Growing demand for healthcare necessitates better logistics


Recently, FedEx hosted its “The Future of Global Healthcare Roundtable” which highlighted the rising need for healthcare logistics solutions particularly as the healthcare supply chain becomes longer and more complicated.


According to IMS Health, global spending on medicines is expected to top $1 trillion this year. This is due to greater access to medicines by the growing middle class population as well as economic improvements in developed countries. However, the greatest growth rates are those found in emerging markets. According to Carl Asmus, vice-president of supply chain solutions and market development for FedEx, “Emerging economies, with their growing middle classes coupled with an aging population, are demanding a new level of healthcare akin to that of the developed world. To reach these new customers — often literally halfway around the world — a supply chain must be considerably more sophisticated.”


Indeed, according to Frost and Sullivan, the Asia-Pacific healthcare market is growing at twice the rate of healthcare markets globally.  In particular the need for warehousing and transportation of temperature-sensitive healthcare goods is great.


As such, FedEx is undertaking an expansion project at its Shanghai hub that will provide additional space for health-related products. According to a Chinese publication, the new facility is expected to meet China’s requirements for storage of medical devices, biological materials and pharmaceuticals, and to also meet the distribution needs of international pharmaceutical companies.


FedEx’s current expansion endeavor comes after competitor, UPS, opened its own healthcare facilities in Shanghai and Hangzhou in 2012. DHL also has two Life Sciences and Healthcare Competency Centers in China – Beijing and in Shanghai.

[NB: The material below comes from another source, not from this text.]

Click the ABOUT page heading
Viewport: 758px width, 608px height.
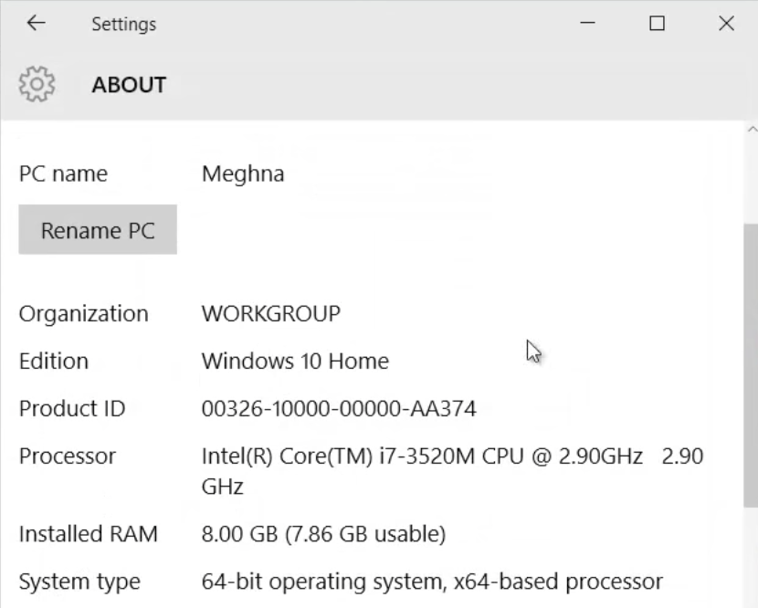coord(128,84)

Such facilities require meeting strict regulatory and healthcare needs. For example, it is estimated that 25% of all healthcare products are temperature sensitive and that by 2016, over 50% of the top 50 best-selling drugs will require cold chain transportation. The Asia-Pacific region is expected to play a major role in the global cold chain market. In fact, according to IMARC Group, this region is expected to account for 30% of the global healthcare cold chain logistics market by 2017.

As FedEx noted in its roundtable discussion, increasing life expectancy, population growth and the growing middle class in emerging markets in such regions as Asia-Pacific will result in an increasing need for healthcare logistics solutions.